At least I haven’t had any accidents. My niece slipped on an index card and fell down the stairs bruising her tailbone first thing Monday morning. Research shows that the incidence of auto accidents slightly increases during the first week of daylight saving time due to sleep deprivation. (Sleep Deficit, Fatal Accidents, and the Spring Shift to Daylight Savings Time (Department of Psychology, University of British Columbia, 1/1/1998)).

Daylight Savings time is really bad for people who have Seasonal Affective Disorder or SAD. These people have depression due to the lack of light in the fall and winter and are just starting to feel better with the increasing light of spring. Treatment with bright light is very beneficial for people suffering from SAD especially in the morning hours when they first wake up. (National Alliance for Mental Health)

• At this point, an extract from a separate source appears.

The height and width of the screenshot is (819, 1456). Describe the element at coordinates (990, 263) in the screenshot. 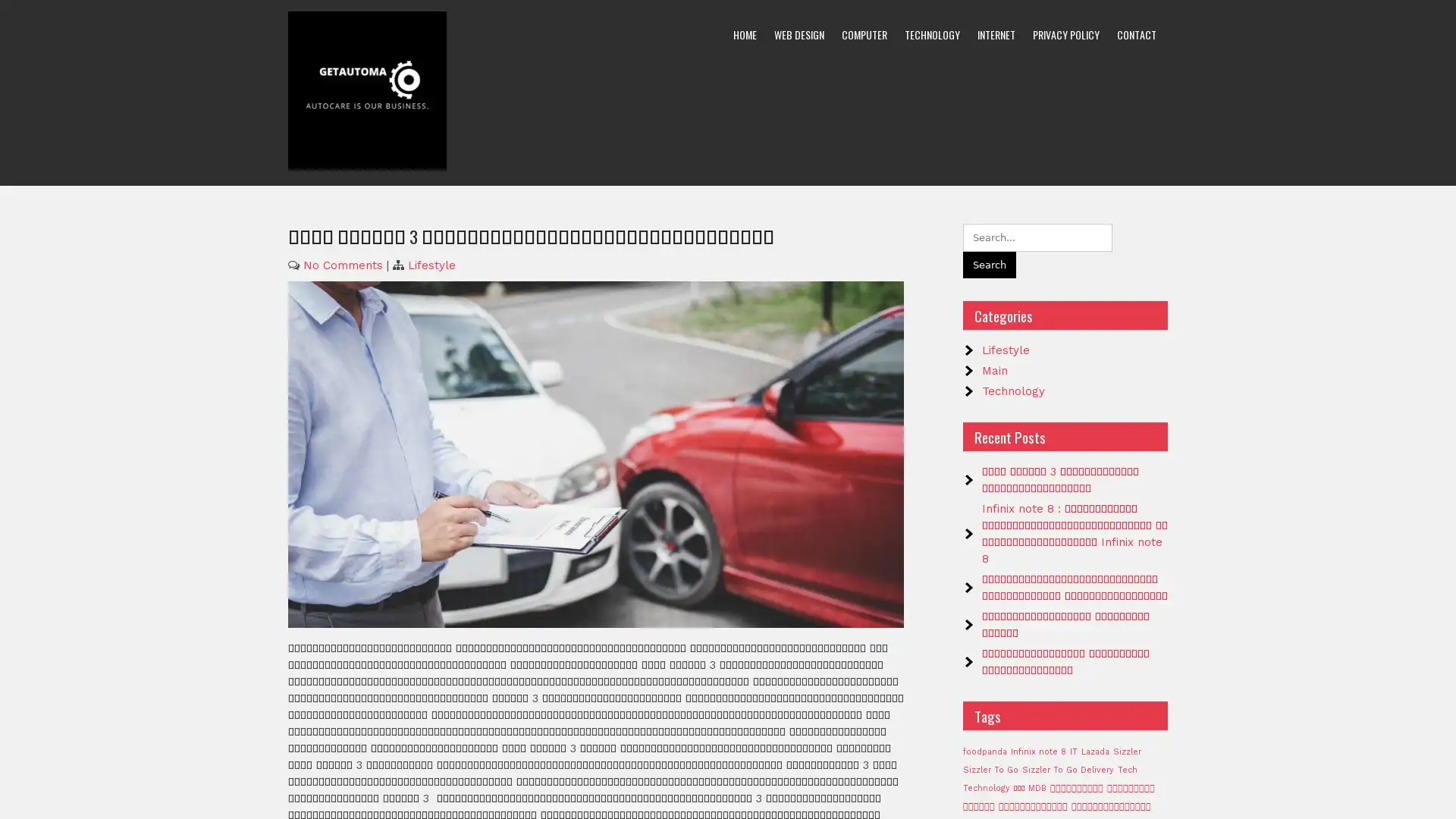

I see `Search` at that location.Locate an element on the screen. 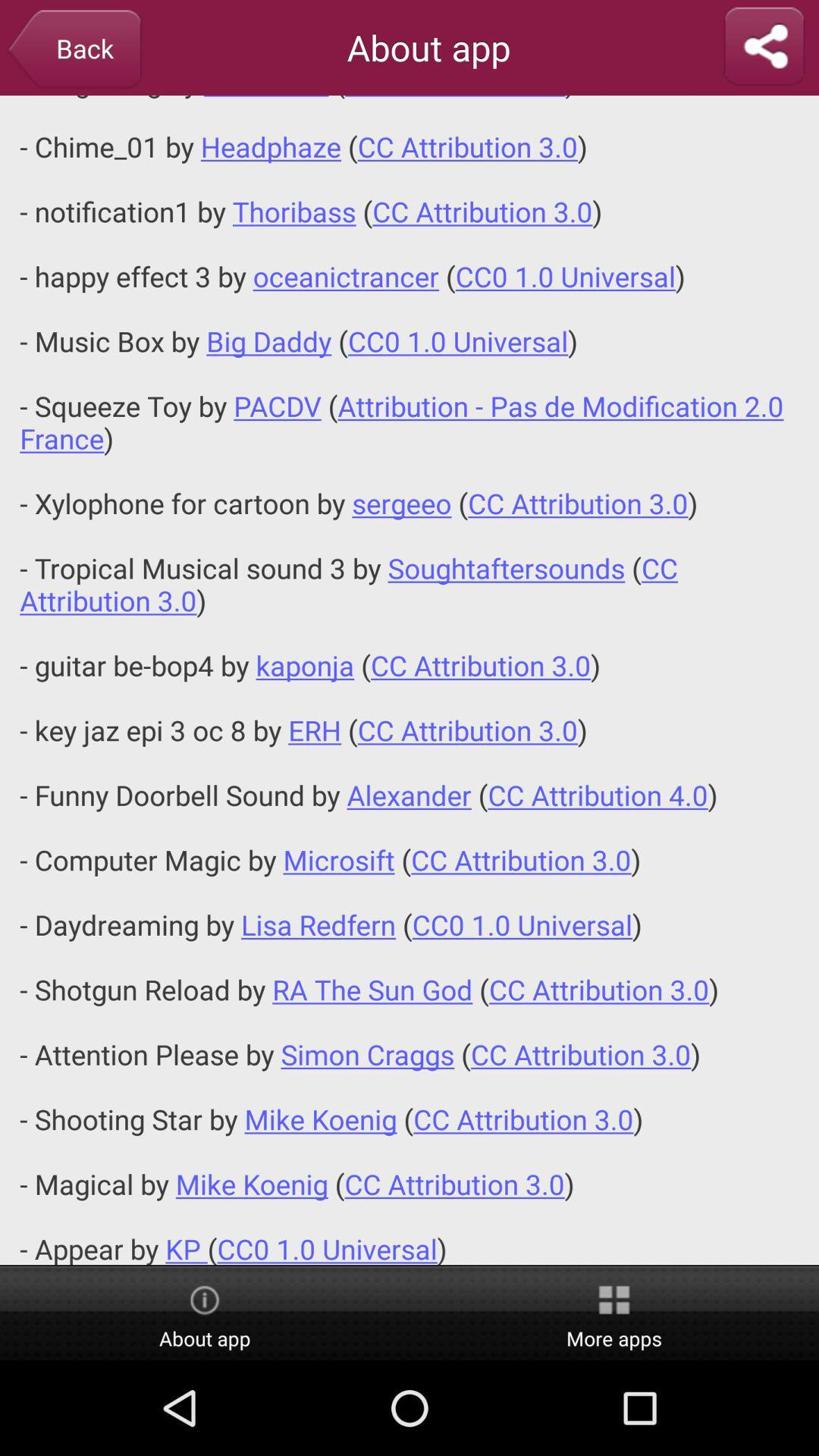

It also affects circadian rhythms. The circadian system works with the biological clock and is controlled by the brain. It is a 24 hour clock which is influenced by light and dark and regulates wake/sleep cycles, body temperature, and the release of hormones. Daylight Saving time can be very disruptive to a person’s biological clock.

Daylight Savings Time was Benjamin Franklin’s idea but it was first implemented during World War I to save energy. The purpose is to make better use of daylight allowing people to have an extra hour of sunshine to enjoy long summer evenings. There may be a slight savings of energy today.

There are a few things you can do to make daylight savings time easier. Move Saturday dinner up an hour the day before the time change to help your body start the adjustment earlier. Go to bed an hour earlier Saturday and especially Sunday evening. Prepare for Monday morning the night before. Eat a nutritious breakfast and keep up with your regular exercise to reduce stress. Take good care of yourself.

It will take a few days but we will eventually get used to it. We’ll certainly enjoy those long sunny afternoons and evenings!